Shimokawa K, Jia L G, Wang X M, Fox J W
Department of Microbiology, University of Virginia Health Sciences Center, Charlottesville 22908, USA.
Arch Biochem Biophys. 1996 Nov 15;335(2):283-94. doi: 10.1006/abbi.1996.0509.

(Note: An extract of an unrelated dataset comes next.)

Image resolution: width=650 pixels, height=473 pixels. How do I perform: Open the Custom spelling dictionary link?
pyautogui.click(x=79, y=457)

The expression in human embryonic kidney (HEK 293) cells of the recombinant zymogen form (pro-) of the Crotalus atrox hemorrhagic metalloproteinase, atrolysin E, is presented. The nascent protein is comprised of pre-, pro-, proteinase-, spacer-, and disintegrin domains. The biochemical characterization of the recombinant zymogen is described along with its activation by C. atrox crude venom and other hemorrhagic toxins. Unlike the zymogen forms of the matrix metalloproteinases, pro-atrolysin E is not activated by the organomercurial, (4-aminophenyl)mercuric acetate. Pro-atrolysin E could be enzymatically activated by C. atrox crude venom, PMSF-inhibited crude venom, atrolysin A, and atrolysin E itself. There is no evidence of autoactivation. Using two polyclonal antibodies directed against the proteinase domain and the disintegrin domain of atrolysin E, the proteolytic processing of the recombinant protein by atrolysin A was followed. The first cleavage of pro-atrolysin E by atrolysin A removes the pro-domain. The second proteolysis step removes the disintegrin domain to produce the proteinase/spacer protein. These studies have identified potential activators of snake venom pro-metalloproteinases in crude venom and suggest a general scheme for the activation and processing of venom pro-metalloproteinases by the endogenous, active metalloproteinases.
本文展示了重组的响尾蛇(Crotalus atrox)出血性金属蛋白酶阿特罗溶素E(atrolysin E)的酶原形式(pro-)在人胚肾(HEK 293)细胞中的表达。新生蛋白由前肽、酶原、蛋白酶、间隔区和去整合素结构域组成。文中描述了重组酶原的生化特性及其被响尾蛇粗毒和其他出血毒素激活的情况。与基质金属蛋白酶的酶原形式不同,前阿特罗溶素E不会被有机汞化合物醋酸(4-氨基苯基)汞激活。前阿特罗溶素E可被响尾蛇粗毒、苯甲基磺酰氟抑制的粗毒、阿特罗溶素A和阿特罗溶素E自身酶促激活。没有自动激活的证据。使用两种针对阿特罗溶素E蛋白酶结构域和去整合素结构域的多克隆抗体,追踪了阿特罗溶素A对重组蛋白的蛋白水解过程。阿特罗溶素A对前阿特罗溶素E的首次切割去除了前结构域。第二步蛋白水解去除了去整合素结构域,产生蛋白酶/间隔区蛋白。这些研究确定了粗毒中蛇毒金属蛋白酶原的潜在激活剂,并提出了内源性活性金属蛋白酶激活和加工蛇毒金属蛋白酶原的一般方案。